Rich Coleman, former minister responsible for casinos and gambling, announces B.C. Lottery Corporation’s online betting website, August 2010. (Black Press files)

B.C. political battle over ‘dirty money’ heats up

David Eby seeks cabinet documents on money laundering moves

Attorney General David Eby is pressing his case that B.C. Liberal mismanagement of casinos led to widespread money laundering, as detailed in an investigator’s report in June that described “a decade of dirty money.”

Eby sent a letter to B.C. Liberal leader Andrew Wilkinson Friday, seeking access to confidential cabinet documents showing how the issue was handled. (Full letter below.)

“Former minister Rich Coleman has recently said that the previous government did ‘everything we could’ to crack down on money laundering,” Eby wrote. “It is our government’s desire to continue to aggressively pursue measures to counter money laundering, but to do so in a manner that does not duplicate unsuccessful efforts from previous governments.”

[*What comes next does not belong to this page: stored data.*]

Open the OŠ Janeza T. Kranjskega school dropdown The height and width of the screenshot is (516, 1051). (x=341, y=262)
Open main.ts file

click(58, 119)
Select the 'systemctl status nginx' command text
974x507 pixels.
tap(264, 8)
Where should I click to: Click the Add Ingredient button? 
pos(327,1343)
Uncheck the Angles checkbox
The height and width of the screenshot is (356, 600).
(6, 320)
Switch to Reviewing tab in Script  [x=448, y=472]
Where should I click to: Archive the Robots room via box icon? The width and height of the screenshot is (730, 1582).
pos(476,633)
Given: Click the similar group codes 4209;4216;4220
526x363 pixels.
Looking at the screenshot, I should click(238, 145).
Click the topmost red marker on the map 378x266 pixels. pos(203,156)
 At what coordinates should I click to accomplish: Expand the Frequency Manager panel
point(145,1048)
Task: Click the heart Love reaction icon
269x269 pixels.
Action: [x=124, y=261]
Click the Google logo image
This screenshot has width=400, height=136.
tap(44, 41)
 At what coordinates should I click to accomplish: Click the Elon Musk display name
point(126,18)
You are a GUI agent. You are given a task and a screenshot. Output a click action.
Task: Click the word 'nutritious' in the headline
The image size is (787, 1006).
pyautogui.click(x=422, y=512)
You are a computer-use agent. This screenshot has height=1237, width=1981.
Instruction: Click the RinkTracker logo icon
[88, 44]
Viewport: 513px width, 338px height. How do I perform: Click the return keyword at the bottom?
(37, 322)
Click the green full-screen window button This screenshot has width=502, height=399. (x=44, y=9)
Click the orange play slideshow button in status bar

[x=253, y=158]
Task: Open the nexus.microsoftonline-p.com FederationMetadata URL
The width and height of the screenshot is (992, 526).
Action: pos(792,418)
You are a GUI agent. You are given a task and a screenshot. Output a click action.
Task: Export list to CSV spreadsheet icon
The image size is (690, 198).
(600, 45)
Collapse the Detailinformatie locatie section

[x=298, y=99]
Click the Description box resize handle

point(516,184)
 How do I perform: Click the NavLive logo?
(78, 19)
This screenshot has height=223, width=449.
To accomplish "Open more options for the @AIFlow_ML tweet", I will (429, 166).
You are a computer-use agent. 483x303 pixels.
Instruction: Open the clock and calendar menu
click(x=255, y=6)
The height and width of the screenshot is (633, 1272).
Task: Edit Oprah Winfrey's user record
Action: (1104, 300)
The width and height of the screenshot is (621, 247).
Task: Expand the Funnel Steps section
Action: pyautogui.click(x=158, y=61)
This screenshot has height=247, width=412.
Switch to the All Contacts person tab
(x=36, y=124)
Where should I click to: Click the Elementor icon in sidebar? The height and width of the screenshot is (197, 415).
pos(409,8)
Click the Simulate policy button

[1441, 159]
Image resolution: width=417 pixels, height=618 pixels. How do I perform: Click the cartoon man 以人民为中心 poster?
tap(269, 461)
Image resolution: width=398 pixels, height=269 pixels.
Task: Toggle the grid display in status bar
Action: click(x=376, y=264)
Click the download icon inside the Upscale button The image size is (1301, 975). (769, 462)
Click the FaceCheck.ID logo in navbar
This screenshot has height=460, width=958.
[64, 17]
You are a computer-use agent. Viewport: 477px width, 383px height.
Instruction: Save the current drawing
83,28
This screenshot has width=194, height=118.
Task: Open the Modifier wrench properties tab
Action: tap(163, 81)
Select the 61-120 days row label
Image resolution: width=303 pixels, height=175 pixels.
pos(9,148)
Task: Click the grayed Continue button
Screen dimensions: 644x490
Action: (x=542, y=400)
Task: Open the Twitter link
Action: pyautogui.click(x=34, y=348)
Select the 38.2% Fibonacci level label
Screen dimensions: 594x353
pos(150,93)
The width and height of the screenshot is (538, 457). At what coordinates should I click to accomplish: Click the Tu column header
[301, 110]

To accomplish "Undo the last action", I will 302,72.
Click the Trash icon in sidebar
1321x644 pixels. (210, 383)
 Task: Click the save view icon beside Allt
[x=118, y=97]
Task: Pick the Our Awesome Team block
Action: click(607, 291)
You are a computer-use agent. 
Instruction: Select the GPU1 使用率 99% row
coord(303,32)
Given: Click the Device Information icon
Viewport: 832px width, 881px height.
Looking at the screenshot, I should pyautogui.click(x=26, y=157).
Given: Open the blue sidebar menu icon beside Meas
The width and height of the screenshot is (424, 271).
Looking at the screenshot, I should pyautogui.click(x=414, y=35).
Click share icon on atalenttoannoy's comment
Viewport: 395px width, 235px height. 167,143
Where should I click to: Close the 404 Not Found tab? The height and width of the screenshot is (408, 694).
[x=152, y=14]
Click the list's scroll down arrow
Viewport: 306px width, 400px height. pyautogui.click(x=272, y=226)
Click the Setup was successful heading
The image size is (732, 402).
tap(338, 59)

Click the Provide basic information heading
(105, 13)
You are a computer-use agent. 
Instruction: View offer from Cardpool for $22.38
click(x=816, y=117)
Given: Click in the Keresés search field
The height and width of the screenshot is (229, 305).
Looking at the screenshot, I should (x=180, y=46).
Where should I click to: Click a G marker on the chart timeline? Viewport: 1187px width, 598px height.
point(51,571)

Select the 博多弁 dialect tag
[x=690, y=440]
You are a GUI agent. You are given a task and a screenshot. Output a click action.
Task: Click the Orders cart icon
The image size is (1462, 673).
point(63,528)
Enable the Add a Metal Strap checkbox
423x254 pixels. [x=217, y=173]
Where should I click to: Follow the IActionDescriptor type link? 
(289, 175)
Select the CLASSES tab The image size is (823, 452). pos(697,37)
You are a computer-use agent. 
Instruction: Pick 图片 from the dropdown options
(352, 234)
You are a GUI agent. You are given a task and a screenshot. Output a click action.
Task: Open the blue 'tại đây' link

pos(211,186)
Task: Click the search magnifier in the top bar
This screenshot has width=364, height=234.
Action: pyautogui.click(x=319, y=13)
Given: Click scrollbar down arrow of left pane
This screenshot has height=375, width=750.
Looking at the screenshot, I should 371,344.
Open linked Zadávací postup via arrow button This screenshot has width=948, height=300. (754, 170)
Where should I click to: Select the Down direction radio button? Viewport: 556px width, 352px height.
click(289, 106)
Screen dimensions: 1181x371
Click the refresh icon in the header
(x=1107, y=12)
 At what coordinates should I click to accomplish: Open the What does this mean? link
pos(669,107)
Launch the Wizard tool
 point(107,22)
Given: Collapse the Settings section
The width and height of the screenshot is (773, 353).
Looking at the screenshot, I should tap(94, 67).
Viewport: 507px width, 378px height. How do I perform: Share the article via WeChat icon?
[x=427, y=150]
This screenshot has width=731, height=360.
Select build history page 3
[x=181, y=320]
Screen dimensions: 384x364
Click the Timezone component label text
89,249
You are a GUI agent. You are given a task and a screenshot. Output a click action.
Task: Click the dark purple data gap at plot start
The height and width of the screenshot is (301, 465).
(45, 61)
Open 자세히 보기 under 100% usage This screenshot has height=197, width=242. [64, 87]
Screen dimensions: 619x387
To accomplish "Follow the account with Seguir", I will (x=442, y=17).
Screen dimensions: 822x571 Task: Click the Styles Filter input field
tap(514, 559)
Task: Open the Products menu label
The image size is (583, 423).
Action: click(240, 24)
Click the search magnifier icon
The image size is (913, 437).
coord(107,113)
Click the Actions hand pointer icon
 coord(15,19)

Investigator Peter German released a report in June describing what he called the “Vancouver model” of money laundering, where large quantities of suspicious cash are converted to casino chips and then converted back to money.

RELATED: Report describes years of money laundering

The report details the government’s gaming enforcement branch discovery that $39.5 million in suspicious transactions took place between 2010 and 2011 in 543 incidents, most recorded at the River Rock Casino Resort in Richmond.

The NDP has long accused Coleman of setting the stage for out-of-control money laundering by disbanding an integrated police enforcement team in 2009, after five years of operation. Coleman has maintained that the decision was made at the request of senior RCMP officers, who advised him the structure was not effective in dealing with international organized crime.

German’s report also suggests that then-finance minister Mike de Jong fired the head of gaming enforcement investigations in 2014, who German describes as “the first person to identify the extent of the money laundering problem in B.C.”